Балетные премьеры в Музтеатре Станиславского: страсть и азарт новизны

Елена ФЕДОРЕНКО

08.04.2021



Худрук балетной труппы Музыкального театра имени К.С. Станиславского и Вл.И. Немировича-Данченко Лоран Илер продолжает пополнять афишу одноактными опусами современных хореографов.

Премьерных спектаклей в программе два: Autodance, рожденный фантазией Шарон Эяль, и Kaash хореографа Акрама Хана. Еще один — «Кончерто барокко» Джорджа Баланчина — артисты Музтеатра танцуют уже несколько лет.

** Задания **
1. Перенесите в нумерованный список записи — всё от строки с «Screen dimensions: 768x750» вниз до строки с «Looking at the screenshot, I should 271,31.» включительно, пустые строки пропустите.
2. Допишите продолжение статьи о балетных премьерах в Музтеатре Станиславского, начав сразу после её последнего предложения.

Сохранённые записи:
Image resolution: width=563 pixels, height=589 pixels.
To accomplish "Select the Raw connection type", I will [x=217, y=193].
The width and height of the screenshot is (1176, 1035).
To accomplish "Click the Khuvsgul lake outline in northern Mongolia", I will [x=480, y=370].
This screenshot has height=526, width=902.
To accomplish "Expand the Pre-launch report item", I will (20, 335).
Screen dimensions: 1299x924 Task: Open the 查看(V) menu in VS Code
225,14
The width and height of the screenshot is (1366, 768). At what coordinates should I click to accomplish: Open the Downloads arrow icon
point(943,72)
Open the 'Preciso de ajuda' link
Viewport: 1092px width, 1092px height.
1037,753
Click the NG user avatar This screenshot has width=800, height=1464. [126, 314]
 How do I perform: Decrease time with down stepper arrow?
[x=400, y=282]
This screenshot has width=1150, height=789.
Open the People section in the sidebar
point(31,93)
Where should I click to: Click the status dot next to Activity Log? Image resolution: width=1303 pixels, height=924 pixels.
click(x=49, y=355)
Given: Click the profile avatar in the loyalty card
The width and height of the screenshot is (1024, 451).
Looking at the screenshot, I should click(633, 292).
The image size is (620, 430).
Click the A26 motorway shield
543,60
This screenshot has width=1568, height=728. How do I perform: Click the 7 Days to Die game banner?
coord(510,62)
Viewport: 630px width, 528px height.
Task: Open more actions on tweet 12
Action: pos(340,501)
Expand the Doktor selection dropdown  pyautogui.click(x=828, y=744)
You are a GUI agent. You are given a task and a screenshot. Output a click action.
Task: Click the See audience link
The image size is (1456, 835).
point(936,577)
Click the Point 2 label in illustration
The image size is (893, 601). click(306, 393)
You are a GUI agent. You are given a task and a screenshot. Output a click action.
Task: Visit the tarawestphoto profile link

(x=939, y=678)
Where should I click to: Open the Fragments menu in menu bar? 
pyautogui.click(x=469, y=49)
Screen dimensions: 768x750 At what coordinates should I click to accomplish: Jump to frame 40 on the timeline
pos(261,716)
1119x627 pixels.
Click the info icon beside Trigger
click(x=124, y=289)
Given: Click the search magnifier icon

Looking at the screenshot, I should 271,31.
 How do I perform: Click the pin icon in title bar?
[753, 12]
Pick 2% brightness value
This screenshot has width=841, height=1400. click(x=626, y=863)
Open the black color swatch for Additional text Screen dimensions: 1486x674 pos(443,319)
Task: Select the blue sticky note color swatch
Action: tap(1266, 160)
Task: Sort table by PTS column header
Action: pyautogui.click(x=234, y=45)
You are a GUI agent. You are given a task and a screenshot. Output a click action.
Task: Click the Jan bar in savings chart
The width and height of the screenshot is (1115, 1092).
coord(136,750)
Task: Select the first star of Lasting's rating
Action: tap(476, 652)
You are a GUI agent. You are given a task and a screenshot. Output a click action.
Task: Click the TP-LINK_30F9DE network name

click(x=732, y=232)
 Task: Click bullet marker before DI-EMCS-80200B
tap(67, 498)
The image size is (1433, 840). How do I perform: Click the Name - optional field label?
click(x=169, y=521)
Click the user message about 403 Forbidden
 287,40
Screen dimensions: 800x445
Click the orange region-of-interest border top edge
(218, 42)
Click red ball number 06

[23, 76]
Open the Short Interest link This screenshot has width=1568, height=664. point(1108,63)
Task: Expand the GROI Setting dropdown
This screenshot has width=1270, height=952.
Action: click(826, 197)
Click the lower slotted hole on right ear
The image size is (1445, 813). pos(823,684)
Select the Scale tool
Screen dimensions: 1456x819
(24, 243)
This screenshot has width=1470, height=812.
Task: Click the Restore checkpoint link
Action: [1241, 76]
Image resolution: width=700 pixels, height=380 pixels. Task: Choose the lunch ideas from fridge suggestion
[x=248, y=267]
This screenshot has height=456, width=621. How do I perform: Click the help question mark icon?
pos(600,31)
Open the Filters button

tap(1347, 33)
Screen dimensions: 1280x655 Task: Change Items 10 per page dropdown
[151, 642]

** Ответы **
1.
1. Screen dimensions: 768x750 At what coordinates should I click to accomplish: Jump to frame 40 on the timeline
2. pos(261,716)
3. 1119x627 pixels.
4. Click the info icon beside Trigger
5. click(x=124, y=289)
6. Given: Click the search magnifier icon
7. Looking at the screenshot, I should 271,31.

2.
Описывать эти новые балеты — дело неблагодарное. В них нет ни серьеза философской концепции, ни фабулы-декораций-бутафории. В зал летит буря эмоций, рожденных резкой мистической пластикой, не поддающейся нарративному изложению. Из этой пылкой экспрессии складывается многозначный и изощренный внутренний сюжет, доступный чувствам, а не разуму. На одной из пресс-конференций прошлых лет Акрам Хан сказал, что у него есть точный маркер определения качества произведения искусства: «Если мне не удается описать переполняющие меня ощущения, значит, работа достойная». Такие нам и представили.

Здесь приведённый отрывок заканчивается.